There are certain limitations to our current study. All ESD procedures were exclusively
performed by one operator at one specialized single center and it is not known whether
such experiences can be directly extrapolated to other institutions. On the other
hand, inclusion of a single operator might be an advantage when studying learning
curves by circumventing performance variations between different endoscopists. Another
limitation is that 16 % of all patients undergoing ESD were not followed up endoscopically
for different reasons and the relatively short follow-up time of 13 months impairs
conclusions on long-term outcome. In addition, the retrospective nature of the study
and lack of randomization against alternative methods, such as piecemeal EMR, limits
conclusions about the exact role of ESD in overall management of large and complex
colorectal lesions although this was not a primary goal of the current study.
Conclusion
In conclusion, our data constitute the largest report on colorectal ESD in a western
setting and show that the learning curve is steep and ESD can be implemented in western
countries at tertiary expert centers, with results comparable to centers in Japan.
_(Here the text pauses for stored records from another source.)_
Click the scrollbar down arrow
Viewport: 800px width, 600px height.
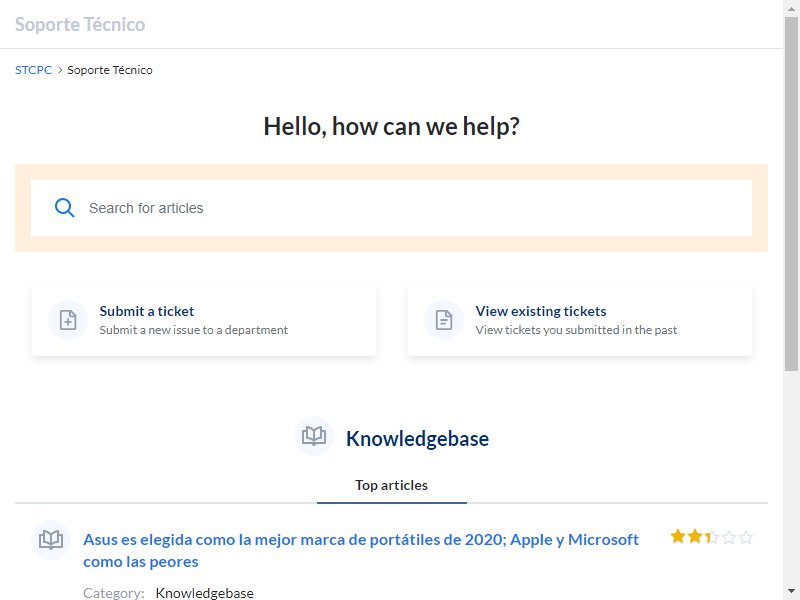(x=791, y=592)
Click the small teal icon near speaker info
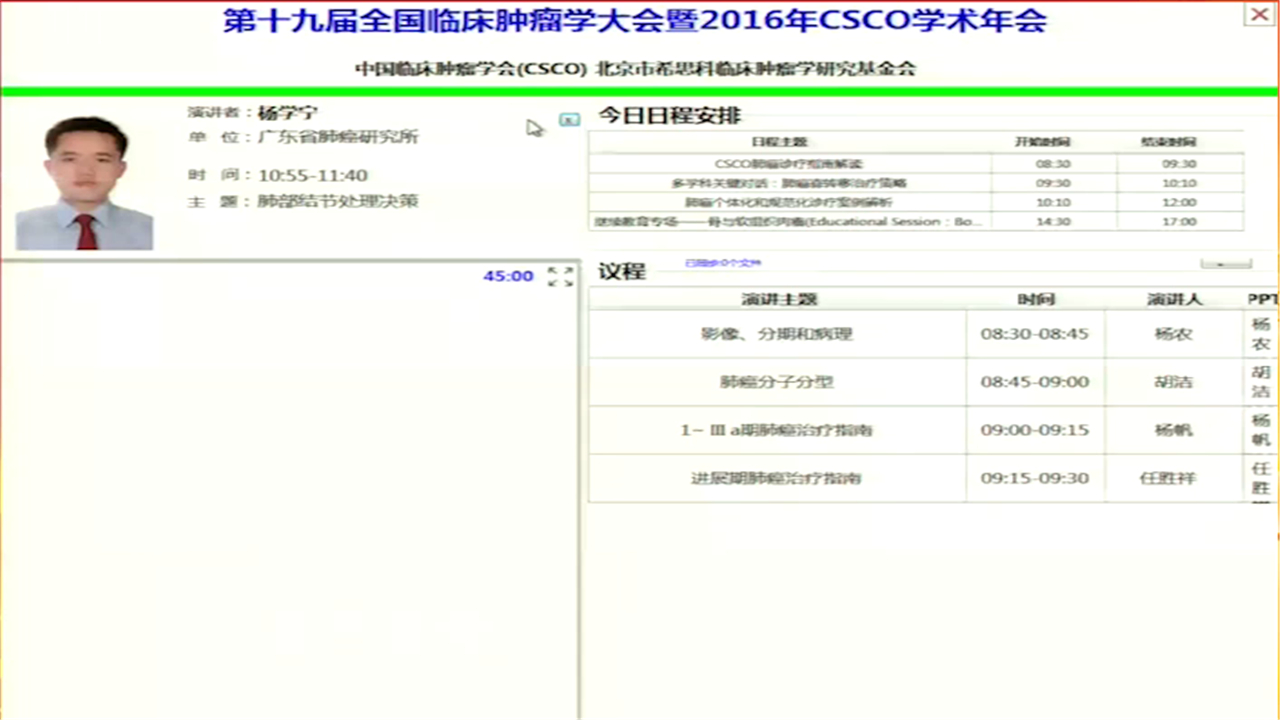This screenshot has width=1280, height=720. pyautogui.click(x=569, y=120)
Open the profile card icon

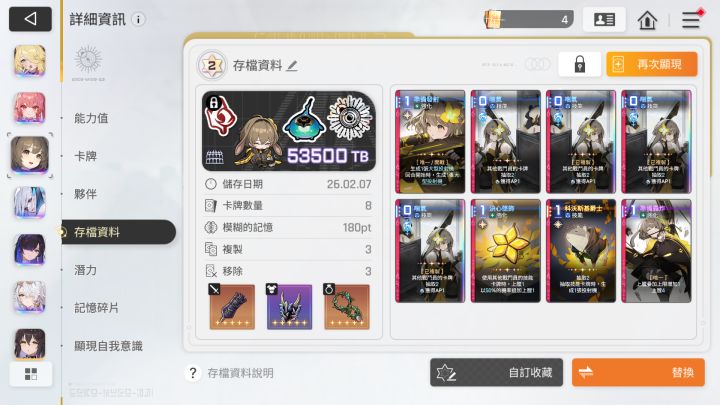pyautogui.click(x=604, y=20)
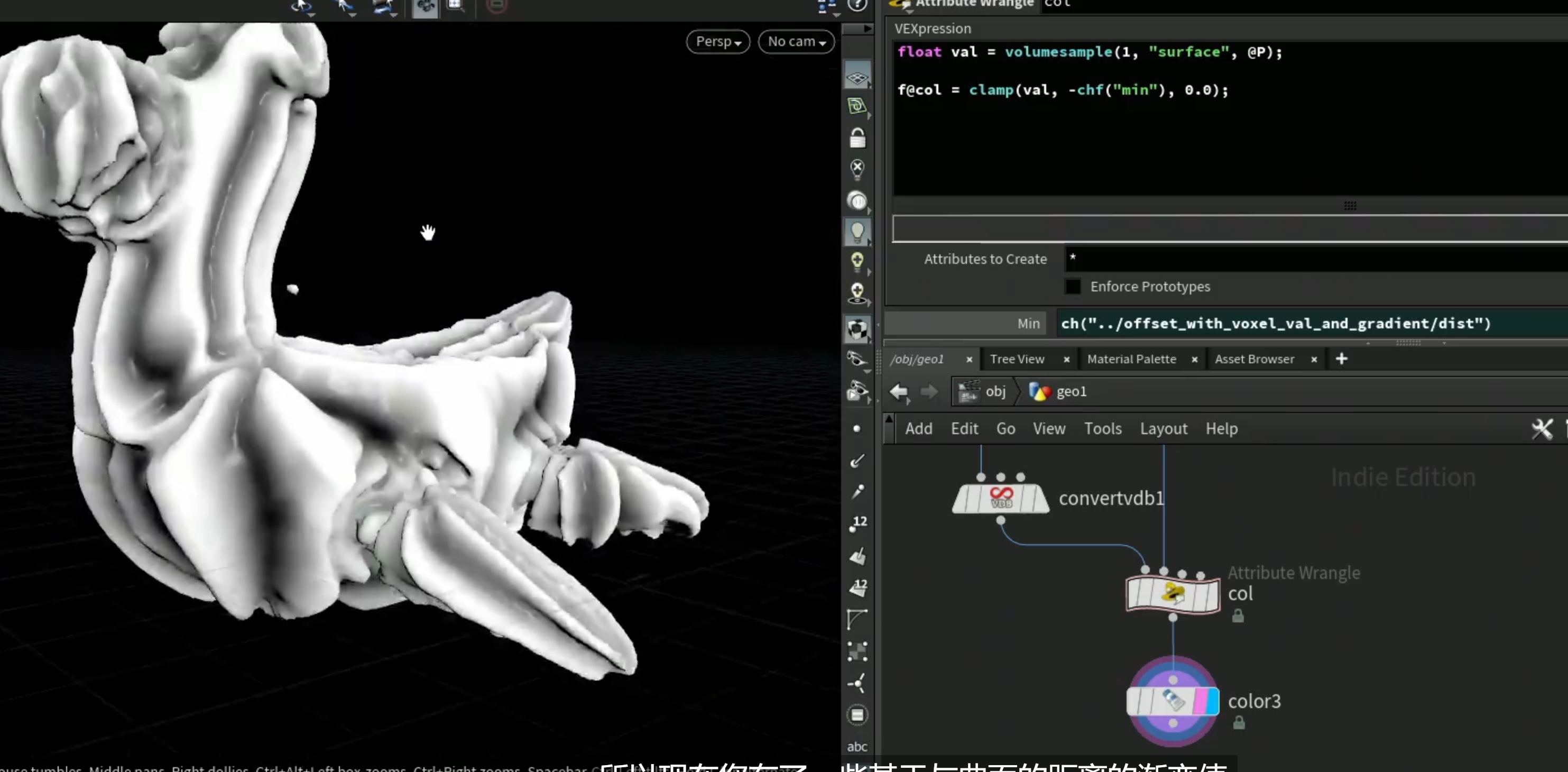
Task: Click the network editor wrench icon
Action: tap(1542, 429)
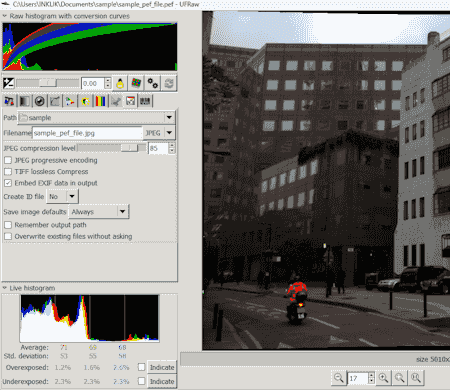Open the Save image defaults dropdown

click(99, 212)
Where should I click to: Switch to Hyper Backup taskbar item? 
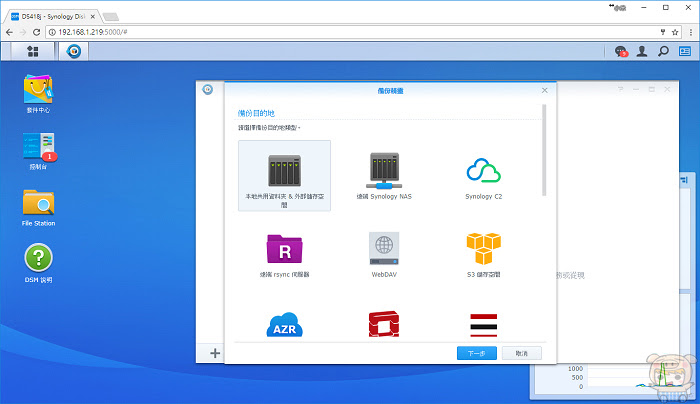coord(74,51)
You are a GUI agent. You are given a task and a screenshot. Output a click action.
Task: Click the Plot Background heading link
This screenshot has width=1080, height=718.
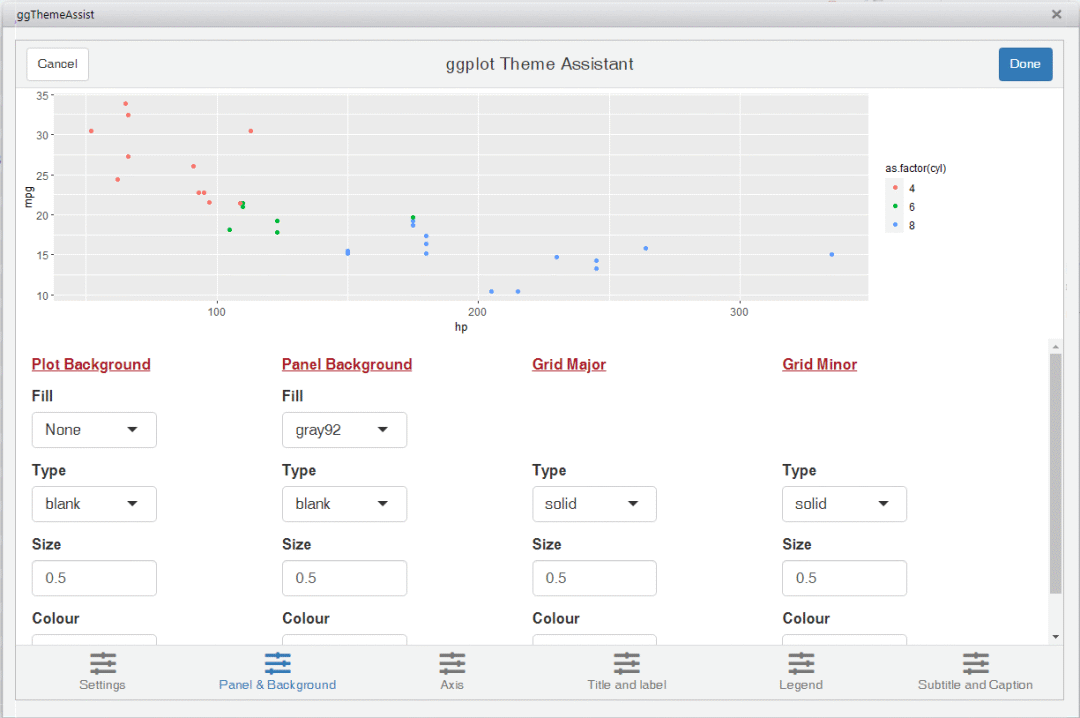click(x=91, y=365)
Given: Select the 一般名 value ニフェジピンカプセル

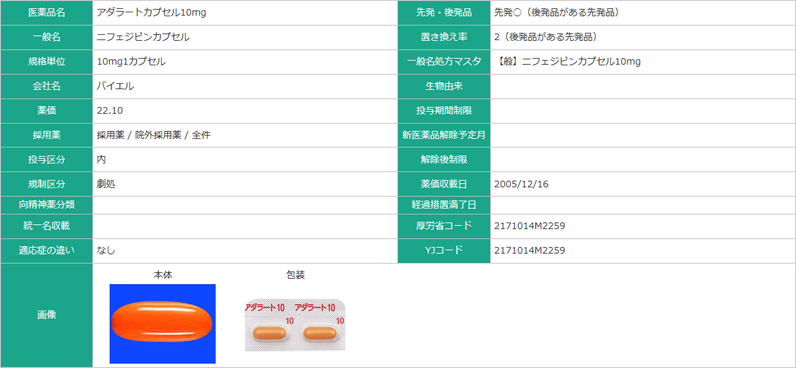Looking at the screenshot, I should click(x=144, y=38).
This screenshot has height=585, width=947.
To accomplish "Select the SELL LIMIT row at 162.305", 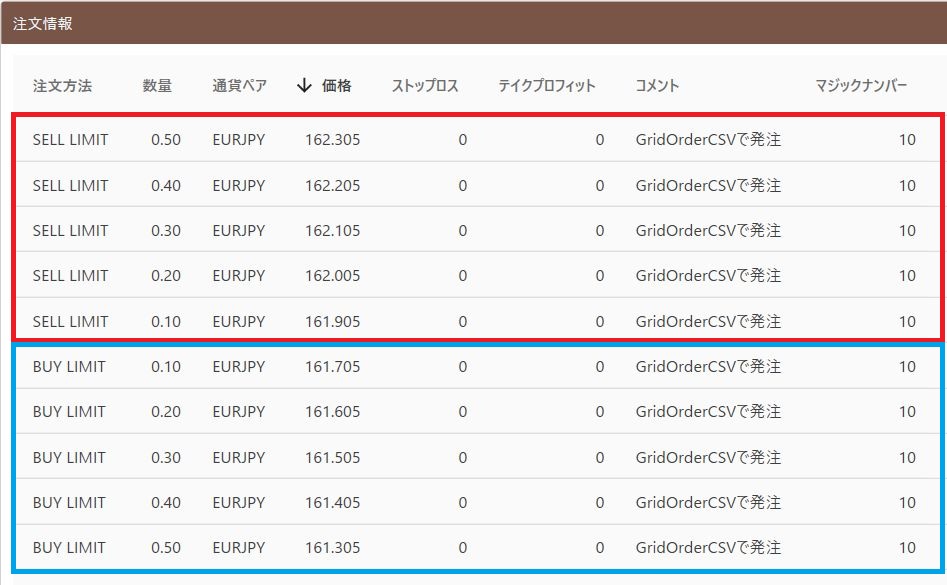I will 477,139.
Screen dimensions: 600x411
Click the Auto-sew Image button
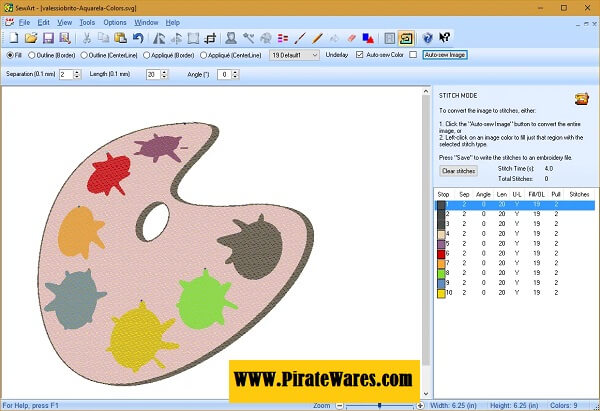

However, this study also underlines the importance of adequate patient selection to
ensure safe implementation of colorectal ESD since larger and proximal lesions were
associated with higher risk of complications.
Carl-Fredrik Rönnow, Noriya Uedo, Ervin Toth et al. Endoscopic submucosal dissection
of 301 large colorectal neoplasias: outcome and learning curve from a specialized
center in Europe Endoscopy International Open 2018; 06: E1340 – E1348. DOI: 10.1055/a-0733-3668
In the above mentioned article table 3 was corrected.